6.1 Conditions to Buyer's Obligations. The obligations of Buyer to
consummate the transactions contemplated by this Agreement are subject to the
satisfaction at or before the Closing of the following conditions, any of which
may be waived by Buyer.
(a) Accuracy of Representations and Warranties. The
representations and warranties of each Seller in this Agreement and in any
Transaction Document, without giving effect to any references to or
qualifications based on Material Adverse Effect or materiality contained
therein, shall be true, complete and correct in all respects, at and as of the
Closing with the same effect as if made at and as of the Closing, except for any
representation or warranty which is made as of a specified date, which
representation or warranty shall be so true and correct as of such specified
date; provided, this condition will be deemed satisfied if all such untrue or
incorrect representations and warranties in the aggregate, do not have a
Material Adverse Effect.
(b) Performance of Agreements. Each Seller shall have
performed in all material respects all obligations and agreements and complied
in all material respects with all covenants in this Agreement and in any
Transaction Document to be performed and complied with by it at or before the
(c) Deliveries. Each Seller shall have delivered the items and
documents required to be delivered by it pursuant to this Agreement, including
those required under Section 7.2.
(d) Legal Proceedings. No Judgment shall have been entered and
not vacated by any Governmental Authority or arbitration tribunal and no Legal
Requirement shall have been enacted, promulgated or issued or become or deemed
applicable to any of the transactions contemplated by this Agreement by any
Governmental Authority or arbitration tribunal, which would prevent or make
illegal the purchase and sale of the Purchased Interests or the contribution of
the Contributed Interests as contemplated by this Agreement.

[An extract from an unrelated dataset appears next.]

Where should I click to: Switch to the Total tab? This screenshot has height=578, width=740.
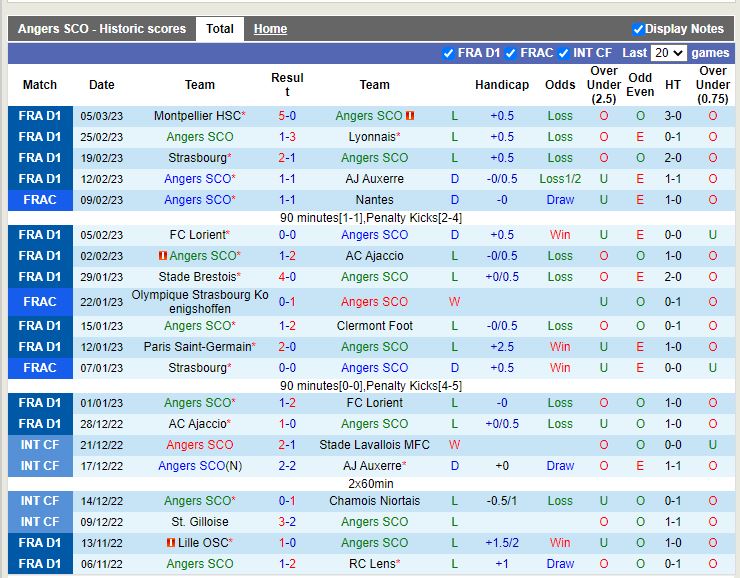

(e) Franchise Required Consents. The aggregate number of
Scheduled Subscribers in the Service Areas and the Acquisition Agreement
Services Areas set forth on Schedule 6.1 that are, as of the Adjustment Time,
Transferable Service Areas shall be at least 90% of the total Scheduled
Subscribers; provided that Schedule 6.1 shall be amended from time to time as
necessary to reflect all Acquisition Agreement Service Areas that are the
subject of any pending Acquisition Agreements which have not been terminated.
(f) Other Required Consents. Seller shall have received
evidence, in form and substance reasonably satisfactory to it, that the Required
Consents marked with an asterisk on Schedule 3.2 have been obtained in
accordance with this Agreement.
(g) No Material Adverse Change. Since December 31, 1998, no
event has occurred which has had a Material Adverse Effect or has occurred which
is reasonably likely to result in a Material Adverse Effect (for purposes of
this paragraph a reduction in Equivalent Basic Subscribers shall not constitute
by itself a Material Adverse Effect).